Theorem of differentiability

Let f:G\to \mathbb{C} be a function defined on an open set G\subset \mathbb{C} that is both holomorphic and (real) differentiable, where f=u+iv with u,v real differentiable functions.

Then, f is conformal at every point z_0\in G if and only if f is holomorphic at z_0 and f'(z_0)\neq 0.

Proof

We prove the equivalence in two parts.

(\implies) Suppose that f is conformal at z_0. By definition, conformality means that f preserves angles (including their orientation) between any two intersecting curves through z_0. In the language of real analysis, this requires that the (real) derivative (Jacobian) of f at z_0, Df(z_0), acts as a similarity transformation. Any similarity in \mathbb{R}^2 can be written as a rotation combined with a scaling; in particular, its matrix representation has the form

\begin{pmatrix}
A & -B \\
B & A
\end{pmatrix},

for some real numbers A and B. This is exactly the matrix corresponding to multiplication by the complex number a=A+iB. Therefore, the Cauchy-Riemann equations must hold at z_0, implying that f is holomorphic at z_0. Moreover, because the transformation is nondegenerate (preserving angles implies nonzero scaling), we must have f'(z_0)=a\neq 0.

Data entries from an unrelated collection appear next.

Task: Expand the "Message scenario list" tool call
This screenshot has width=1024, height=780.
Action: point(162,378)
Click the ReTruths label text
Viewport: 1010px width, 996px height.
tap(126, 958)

(\impliedby) Now suppose that f is holomorphic at z_0 and f'(z_0)\neq 0. Then by the definition of the complex derivative, the first-order (linear) approximation of f near z_0 is

f(z_0+h)=f(z_0)+f'(z_0)h+o(|h|),

for small h\in\mathbb{C}. Multiplication by the nonzero complex number f'(z_0) is exactly a rotation and scaling (i.e., a similarity transformation). Therefore, for any smooth curve \gamma(t) with \gamma(t_0)=z_0, we have

(f\circ\gamma)'(t_0)=f'(z_0)\gamma'(t_0),

and the angle between any two tangent vectors at z_0 is preserved (up to the fixed rotation). Hence, f is conformal at z_0.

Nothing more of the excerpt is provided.